On the use of generative AI in cybersecurity, Atkinson said it is vital that security leaders have a clear vision for how these tools can be used effectively to enhance their team’s capabilities before adopting them.
“We’ve got to keep in mind how the adoption of this technology will reduce the likelihood of our customers getting hacked and describe that successfully at board level,” Atkinson commented.
Generative AI Trends in 2024 and Beyond
Attackers will not be able to utilize generative AI tools to bring about a revolutionary attack vector in the foreseeable future, according to many of the experts. However, cybercriminals will augment the speed and scale of attacks with AI over time.
Maor noted that cybercriminal groups are using ChatGPT to speed up day-to-day tasks, such as getting quick responses to queries. His biggest concern for 2024 is the continued evolution of social engineering attacks, particularly the creation of sophisticated fake social media profiles which leverage all the available information on the internet about an individual via LLMs.

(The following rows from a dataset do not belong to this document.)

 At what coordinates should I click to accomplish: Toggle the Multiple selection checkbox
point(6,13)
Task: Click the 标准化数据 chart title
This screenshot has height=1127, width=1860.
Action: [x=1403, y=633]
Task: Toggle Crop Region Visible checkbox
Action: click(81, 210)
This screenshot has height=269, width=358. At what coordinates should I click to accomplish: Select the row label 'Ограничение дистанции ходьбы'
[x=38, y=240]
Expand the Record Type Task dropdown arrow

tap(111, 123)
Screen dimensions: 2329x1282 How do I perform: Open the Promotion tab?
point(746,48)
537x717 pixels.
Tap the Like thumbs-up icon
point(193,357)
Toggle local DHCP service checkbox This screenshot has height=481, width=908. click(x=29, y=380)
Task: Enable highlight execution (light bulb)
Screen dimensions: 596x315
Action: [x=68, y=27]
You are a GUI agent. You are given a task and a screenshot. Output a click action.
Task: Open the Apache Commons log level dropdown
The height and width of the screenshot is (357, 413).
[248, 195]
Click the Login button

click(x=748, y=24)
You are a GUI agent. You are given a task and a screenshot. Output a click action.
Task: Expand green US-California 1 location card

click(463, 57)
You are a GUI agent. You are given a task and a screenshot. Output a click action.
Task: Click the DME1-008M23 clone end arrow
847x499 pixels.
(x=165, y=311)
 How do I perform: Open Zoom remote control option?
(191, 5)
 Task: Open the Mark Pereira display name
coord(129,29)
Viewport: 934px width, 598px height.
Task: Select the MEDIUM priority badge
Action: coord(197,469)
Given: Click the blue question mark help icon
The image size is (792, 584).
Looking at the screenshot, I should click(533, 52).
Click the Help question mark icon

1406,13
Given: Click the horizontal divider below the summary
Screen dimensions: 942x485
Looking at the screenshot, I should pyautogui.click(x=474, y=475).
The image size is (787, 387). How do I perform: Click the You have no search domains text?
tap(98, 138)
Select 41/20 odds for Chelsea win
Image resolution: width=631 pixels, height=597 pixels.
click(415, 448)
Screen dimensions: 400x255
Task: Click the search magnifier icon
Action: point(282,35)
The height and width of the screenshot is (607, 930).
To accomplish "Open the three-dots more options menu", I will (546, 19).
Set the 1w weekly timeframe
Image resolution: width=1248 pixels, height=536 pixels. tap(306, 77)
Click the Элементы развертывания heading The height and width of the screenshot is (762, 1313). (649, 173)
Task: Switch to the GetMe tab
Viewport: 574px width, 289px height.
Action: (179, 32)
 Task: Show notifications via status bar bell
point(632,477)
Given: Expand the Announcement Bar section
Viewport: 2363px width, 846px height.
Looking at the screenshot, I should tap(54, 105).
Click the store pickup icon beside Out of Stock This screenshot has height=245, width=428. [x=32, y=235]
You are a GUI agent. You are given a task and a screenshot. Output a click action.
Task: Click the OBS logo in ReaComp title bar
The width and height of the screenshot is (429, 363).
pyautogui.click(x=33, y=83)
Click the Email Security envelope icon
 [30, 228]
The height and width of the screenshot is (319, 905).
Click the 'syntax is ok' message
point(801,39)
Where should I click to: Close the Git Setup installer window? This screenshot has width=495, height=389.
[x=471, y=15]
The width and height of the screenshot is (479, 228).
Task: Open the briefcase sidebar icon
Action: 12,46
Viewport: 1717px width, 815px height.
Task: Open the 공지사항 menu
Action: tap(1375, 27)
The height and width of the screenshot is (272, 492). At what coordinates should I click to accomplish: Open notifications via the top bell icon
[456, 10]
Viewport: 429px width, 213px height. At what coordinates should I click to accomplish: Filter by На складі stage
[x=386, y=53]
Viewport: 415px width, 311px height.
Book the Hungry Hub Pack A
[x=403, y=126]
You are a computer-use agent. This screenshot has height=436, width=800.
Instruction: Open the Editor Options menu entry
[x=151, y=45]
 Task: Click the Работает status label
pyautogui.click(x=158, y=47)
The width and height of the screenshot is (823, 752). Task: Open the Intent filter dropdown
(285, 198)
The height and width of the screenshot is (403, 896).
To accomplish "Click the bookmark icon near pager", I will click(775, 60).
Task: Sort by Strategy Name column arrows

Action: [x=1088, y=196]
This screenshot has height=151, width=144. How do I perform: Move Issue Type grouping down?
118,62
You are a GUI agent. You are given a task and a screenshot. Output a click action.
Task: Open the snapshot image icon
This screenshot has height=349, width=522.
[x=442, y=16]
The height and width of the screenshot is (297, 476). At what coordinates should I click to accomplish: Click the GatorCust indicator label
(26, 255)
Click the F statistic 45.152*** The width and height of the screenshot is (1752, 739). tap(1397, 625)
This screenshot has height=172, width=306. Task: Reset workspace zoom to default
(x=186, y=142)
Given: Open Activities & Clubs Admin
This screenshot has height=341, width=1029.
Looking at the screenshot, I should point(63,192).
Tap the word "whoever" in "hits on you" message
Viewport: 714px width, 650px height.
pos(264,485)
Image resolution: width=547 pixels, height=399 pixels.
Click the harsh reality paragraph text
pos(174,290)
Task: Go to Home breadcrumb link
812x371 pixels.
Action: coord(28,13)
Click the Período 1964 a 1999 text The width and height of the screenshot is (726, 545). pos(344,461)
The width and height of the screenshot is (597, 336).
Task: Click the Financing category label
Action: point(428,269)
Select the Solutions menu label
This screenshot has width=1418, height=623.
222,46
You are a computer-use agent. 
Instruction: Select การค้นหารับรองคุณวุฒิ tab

“It’s going to be the criminal’s assistant for now,” said Maor.
On the defensive side, Atkinson believes generative AI’s biggest potential for the coming years is to hyper-automate investigation and response. “That’s really important because that’s going to bring the overall risk of the organization down,” he stated.
McQuiggan set out his hope that we will see more AI regulation adopted next year to facilitate the safe use of such tools.
“I’d like to see more regulation in the sense of transparency,” he said.
A key component of the regulatory approach will be the EU’s AI Act, passed into law in June 2023. New measures were introduced into the legislation in May 2023 to control “foundational models” following the release of ChatGPT. It remains to be seen whether other regions follow suit with their own versions in the coming year and beyond.